Task description: An exact transcription is needed of the lines below from the one with "687x476 pixels. How" through the one with "You are a computer-use", with no other lines and no pictures.

Screenshot grounding data:

----

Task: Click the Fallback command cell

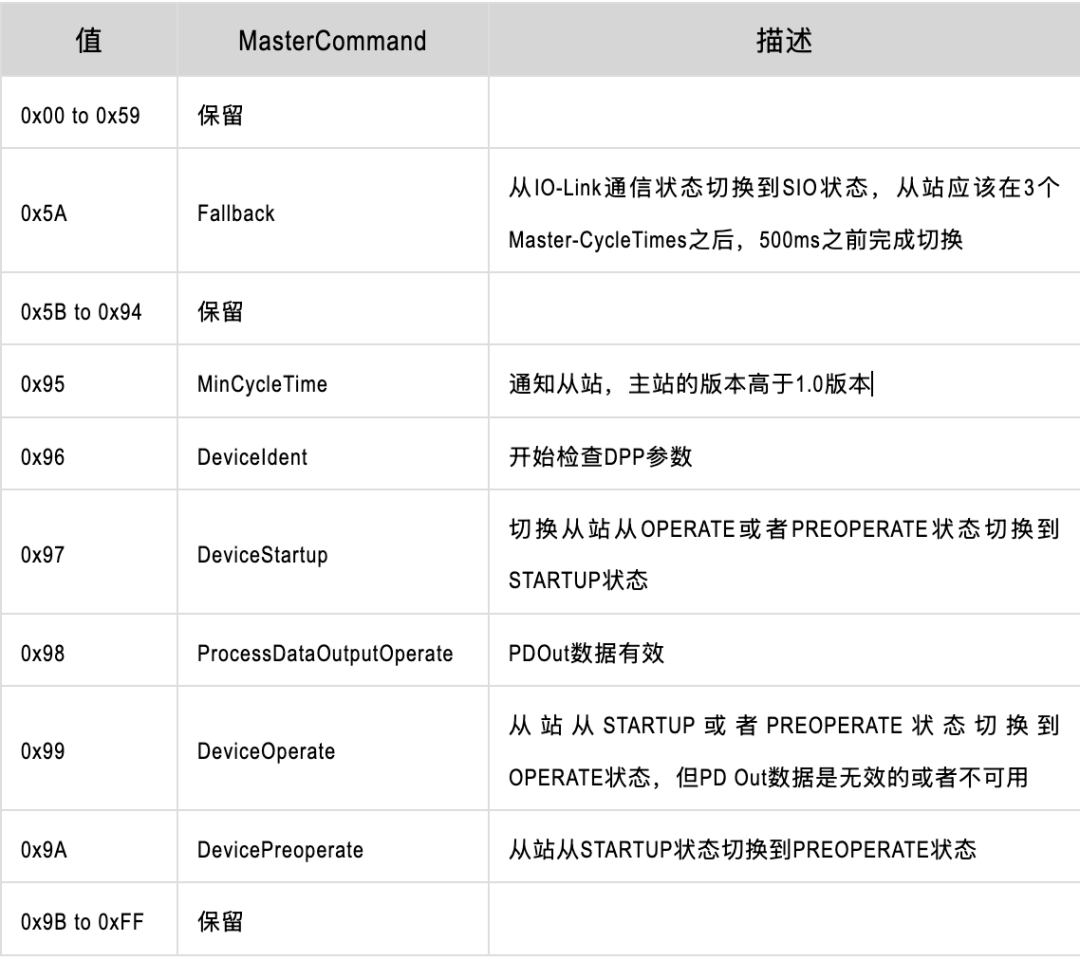Action: [x=235, y=213]
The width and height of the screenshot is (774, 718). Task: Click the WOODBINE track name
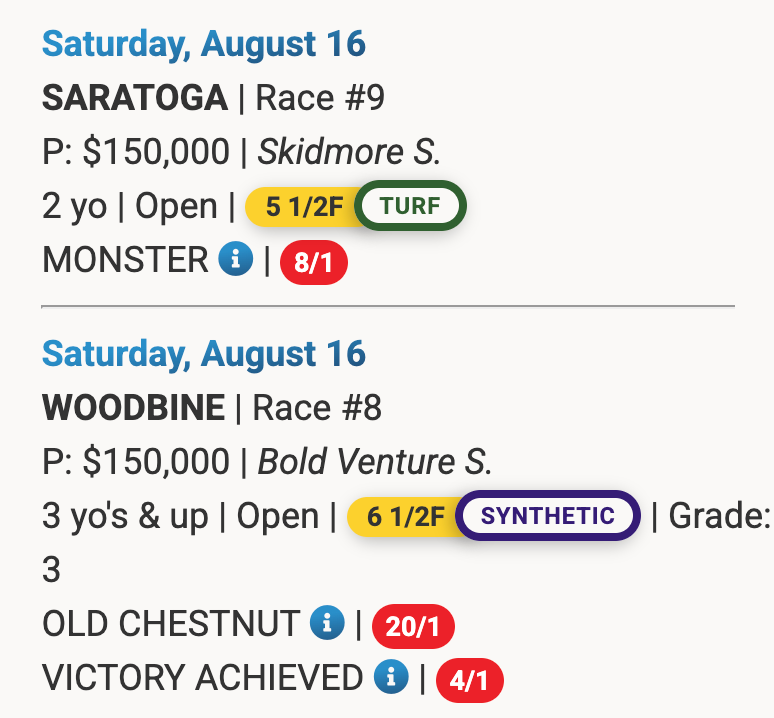click(133, 408)
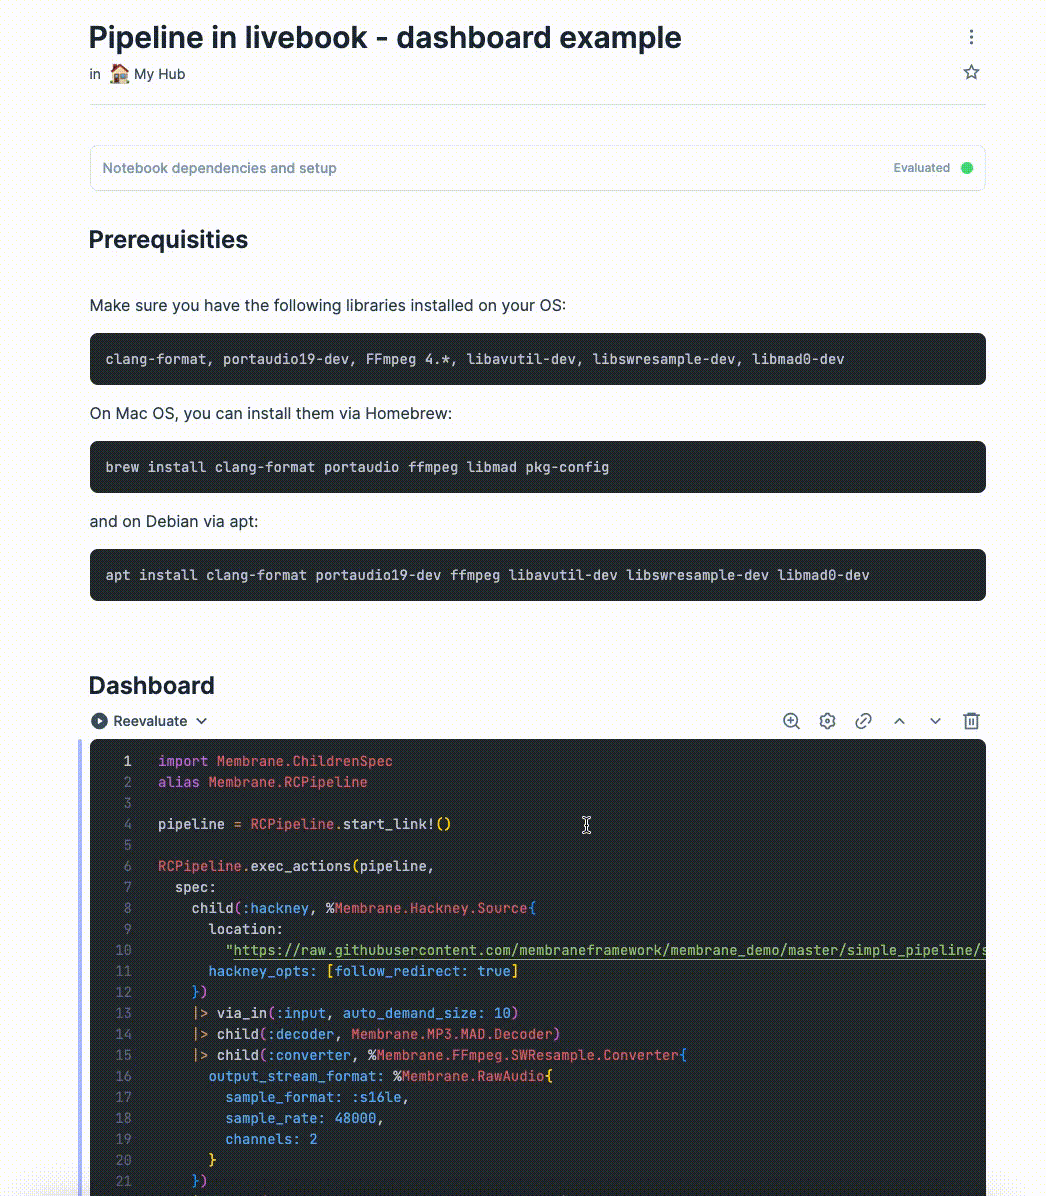Click the Reevaluate play icon
The image size is (1046, 1196).
pyautogui.click(x=99, y=721)
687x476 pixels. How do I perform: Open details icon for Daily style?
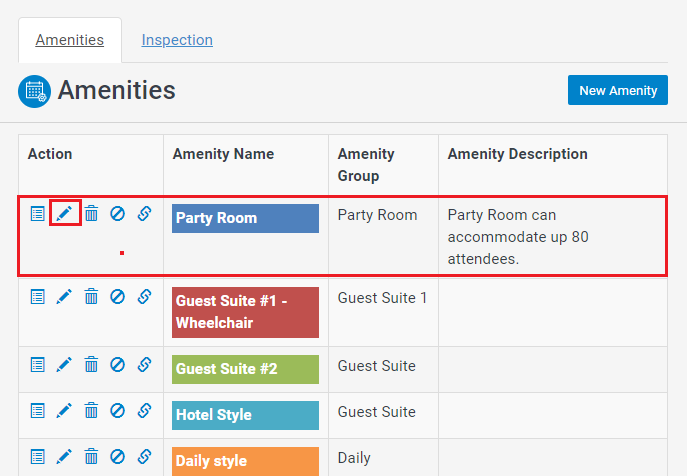[38, 456]
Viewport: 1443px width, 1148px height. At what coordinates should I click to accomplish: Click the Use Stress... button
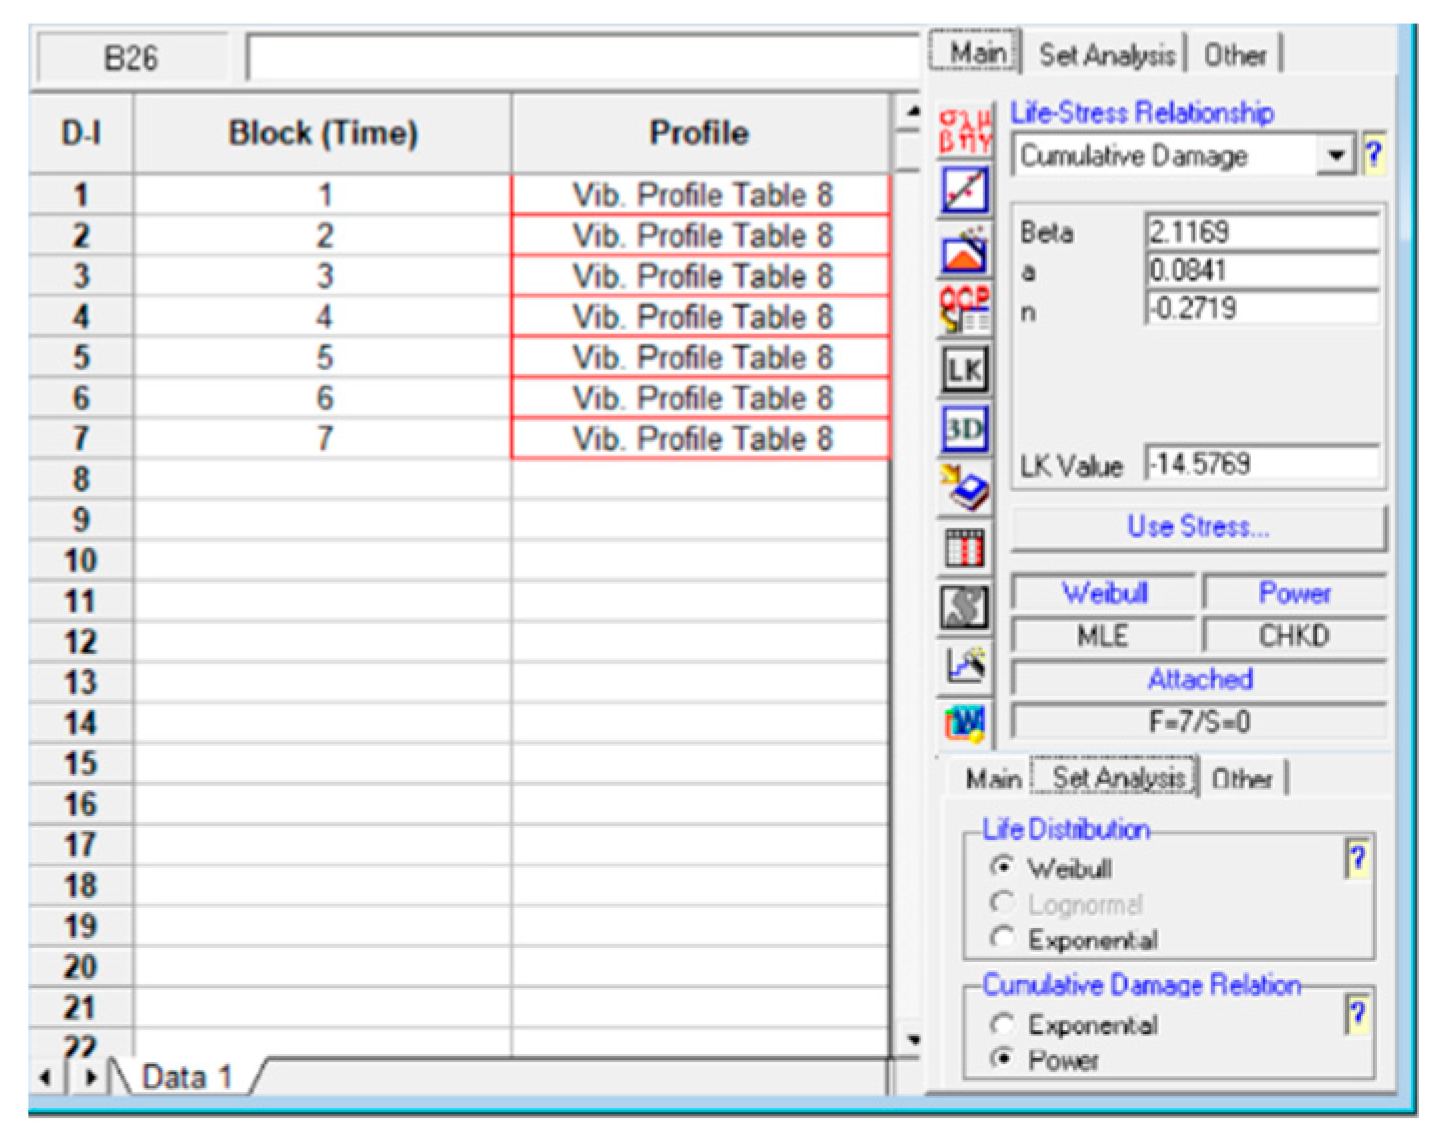[1198, 527]
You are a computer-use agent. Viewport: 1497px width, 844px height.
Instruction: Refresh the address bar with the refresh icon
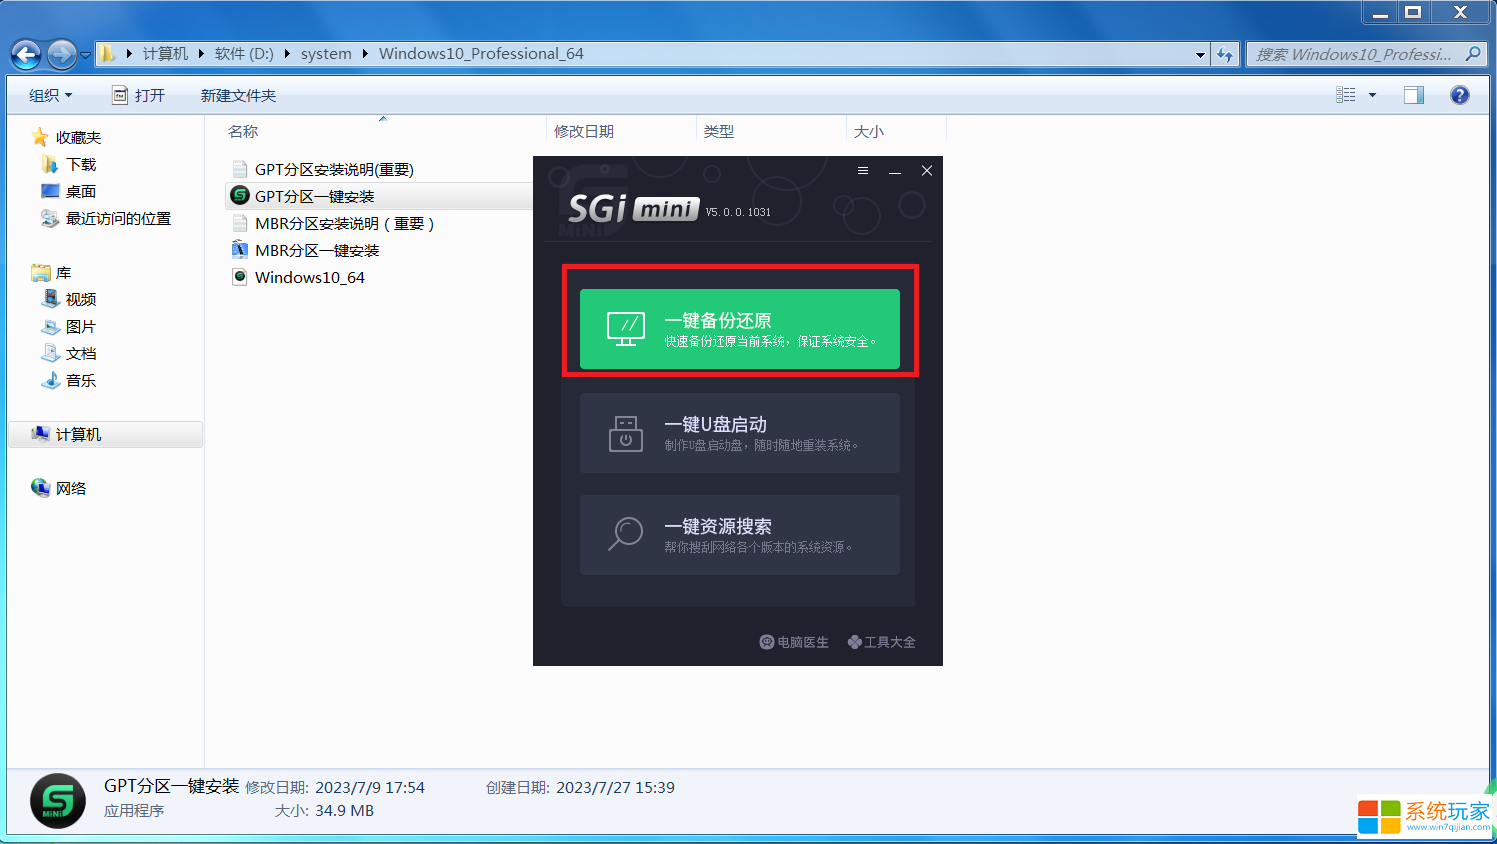(1226, 55)
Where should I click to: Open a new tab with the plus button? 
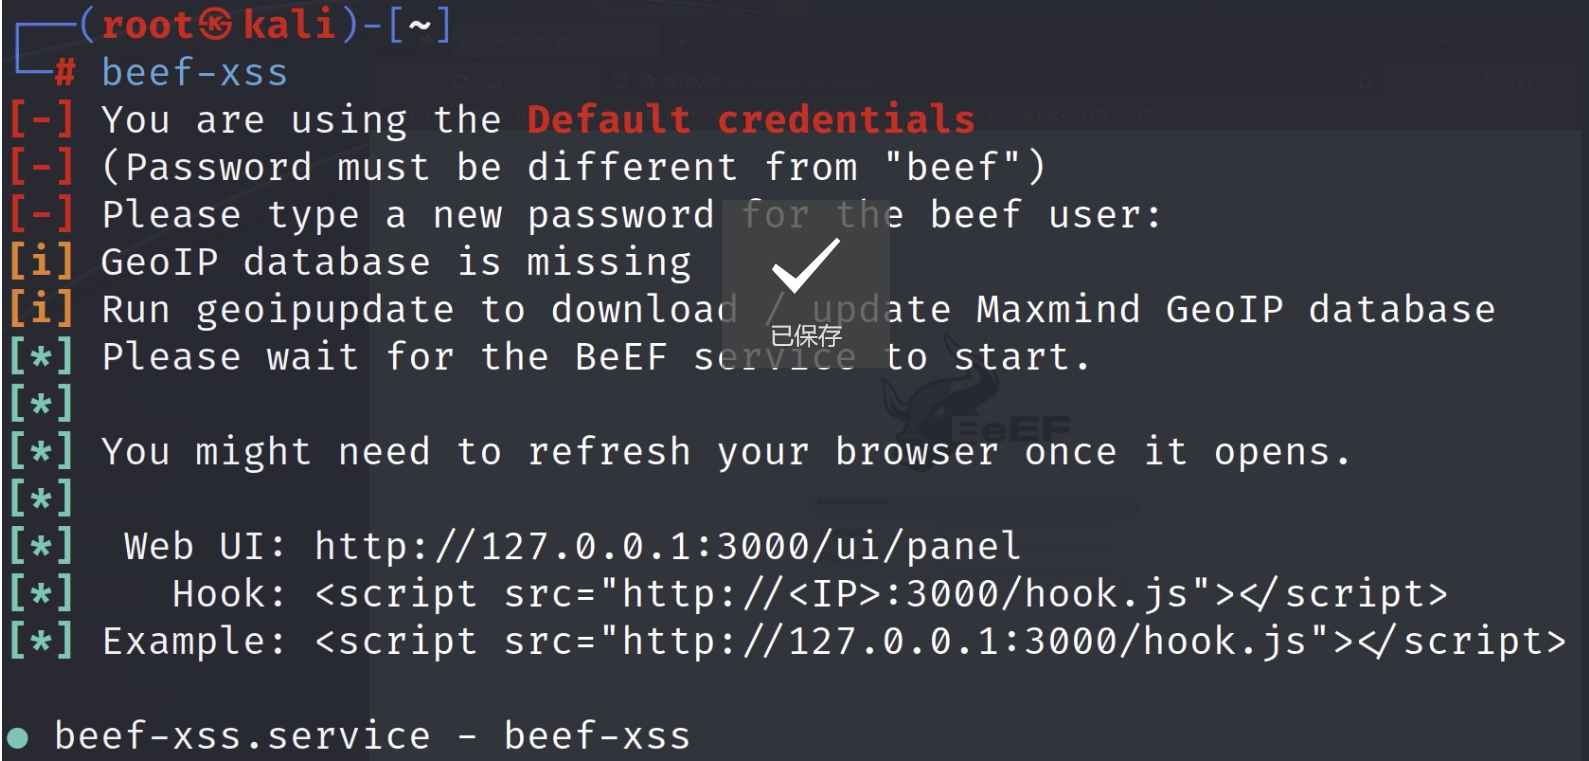pyautogui.click(x=681, y=42)
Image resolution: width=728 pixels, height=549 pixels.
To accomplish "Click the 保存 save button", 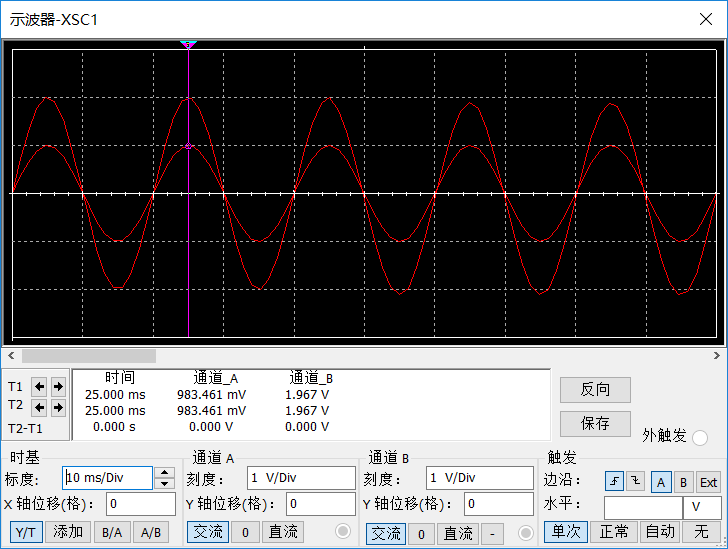I will pyautogui.click(x=595, y=423).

----

Expected output:
687x476 pixels. How do I perform: Open details icon for Daily style?
[38, 456]
Viewport: 1443px width, 1148px height. At what coordinates should I click to accomplish: Click the Use Stress... button
[1198, 527]
You are a computer-use agent. Viewport: 1497px width, 844px height.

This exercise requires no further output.